▶ _WORK INSTRUCTION_
Lines with "pixels" in the entries below: count them and reply with the number alone.

--------------------------------

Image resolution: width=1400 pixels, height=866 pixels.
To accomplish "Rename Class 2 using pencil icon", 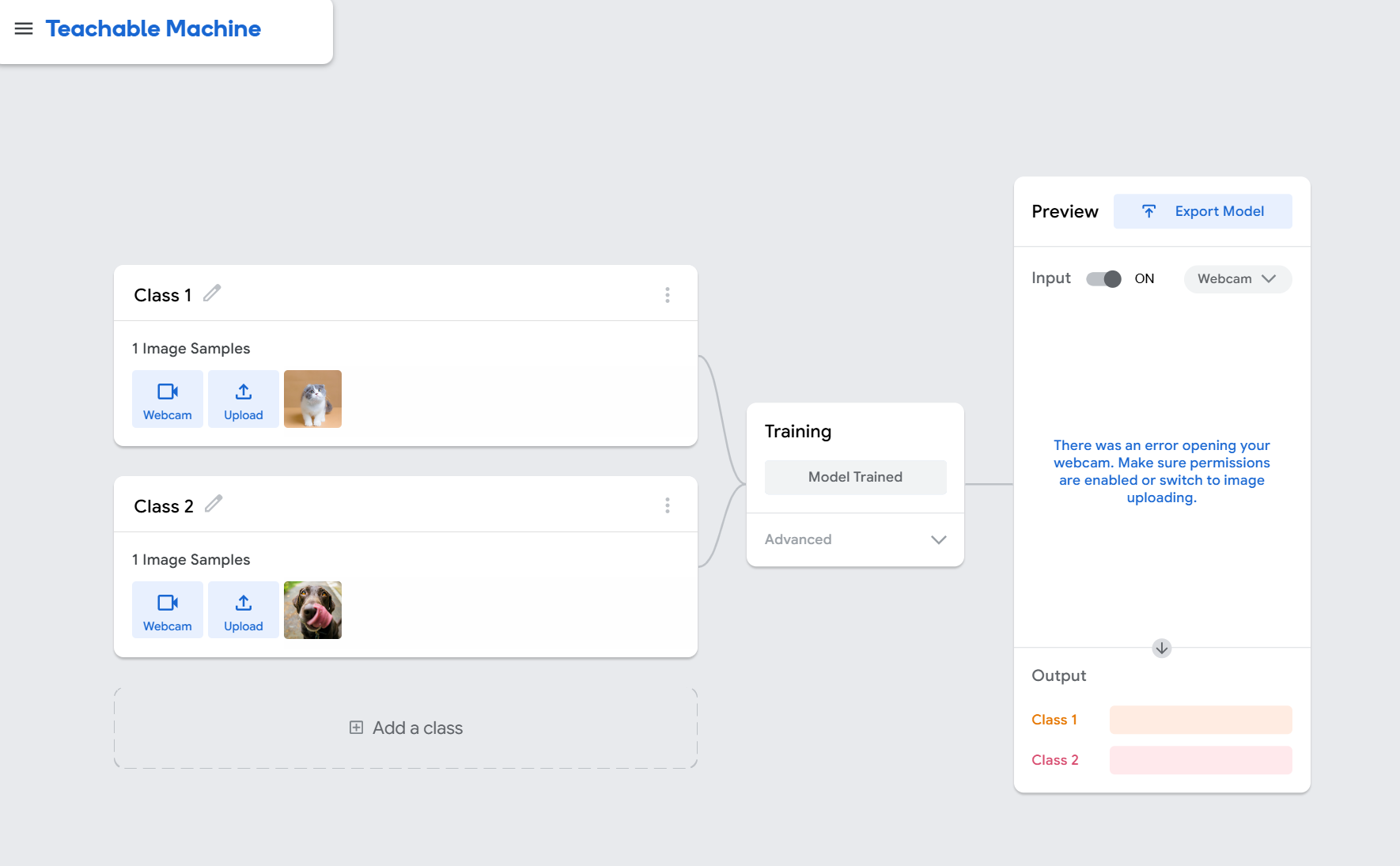I will (x=214, y=504).
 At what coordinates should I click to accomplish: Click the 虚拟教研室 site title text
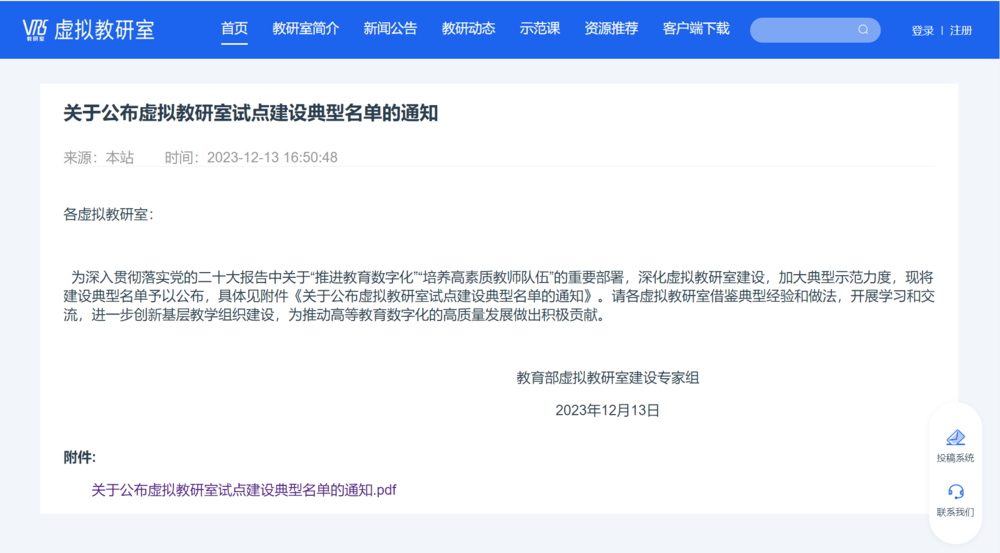(x=104, y=29)
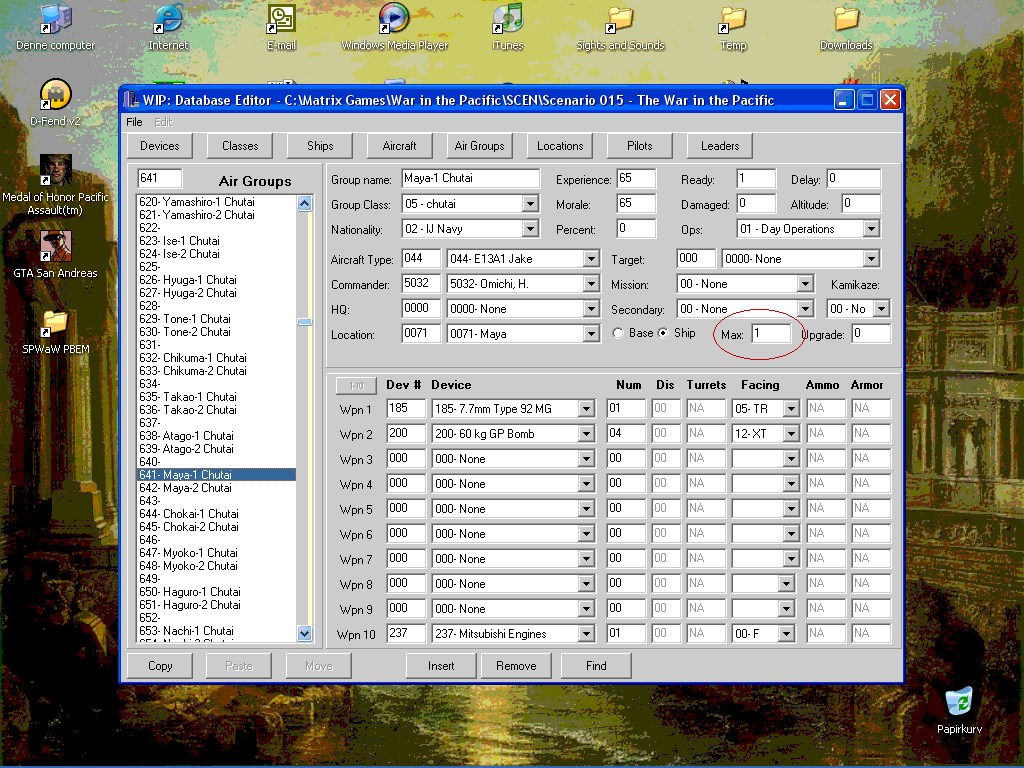This screenshot has width=1024, height=768.
Task: Open the Aircraft Type dropdown
Action: point(590,259)
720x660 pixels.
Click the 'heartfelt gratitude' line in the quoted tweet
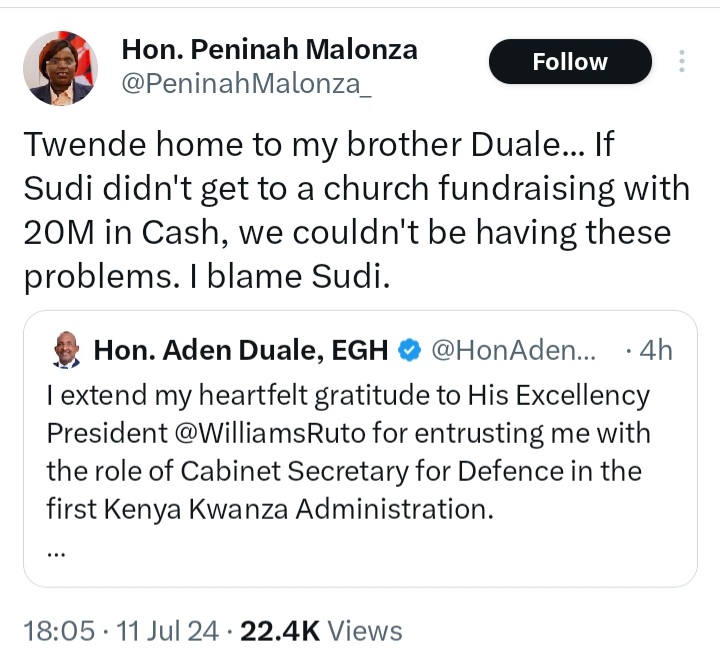pyautogui.click(x=348, y=395)
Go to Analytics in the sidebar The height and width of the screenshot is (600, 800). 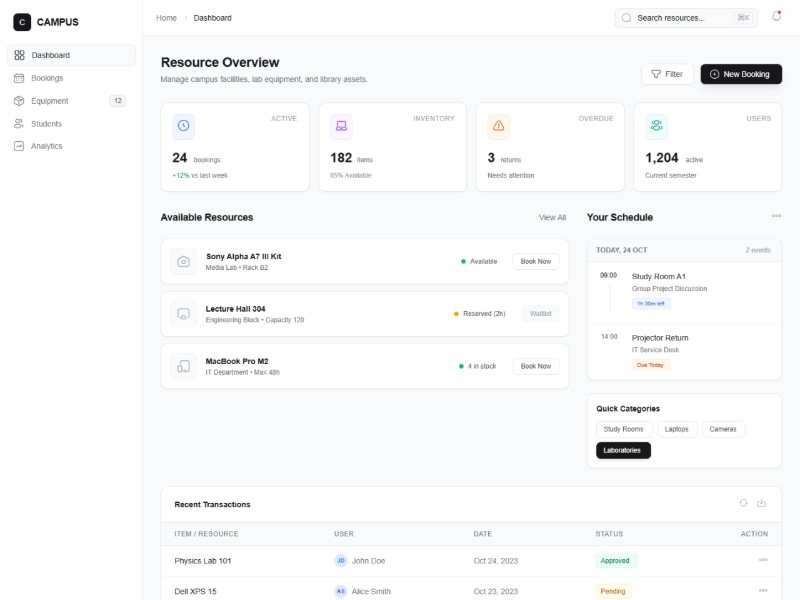(46, 146)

--------------------------------

▶ _RESULT OF THIS TASK_
2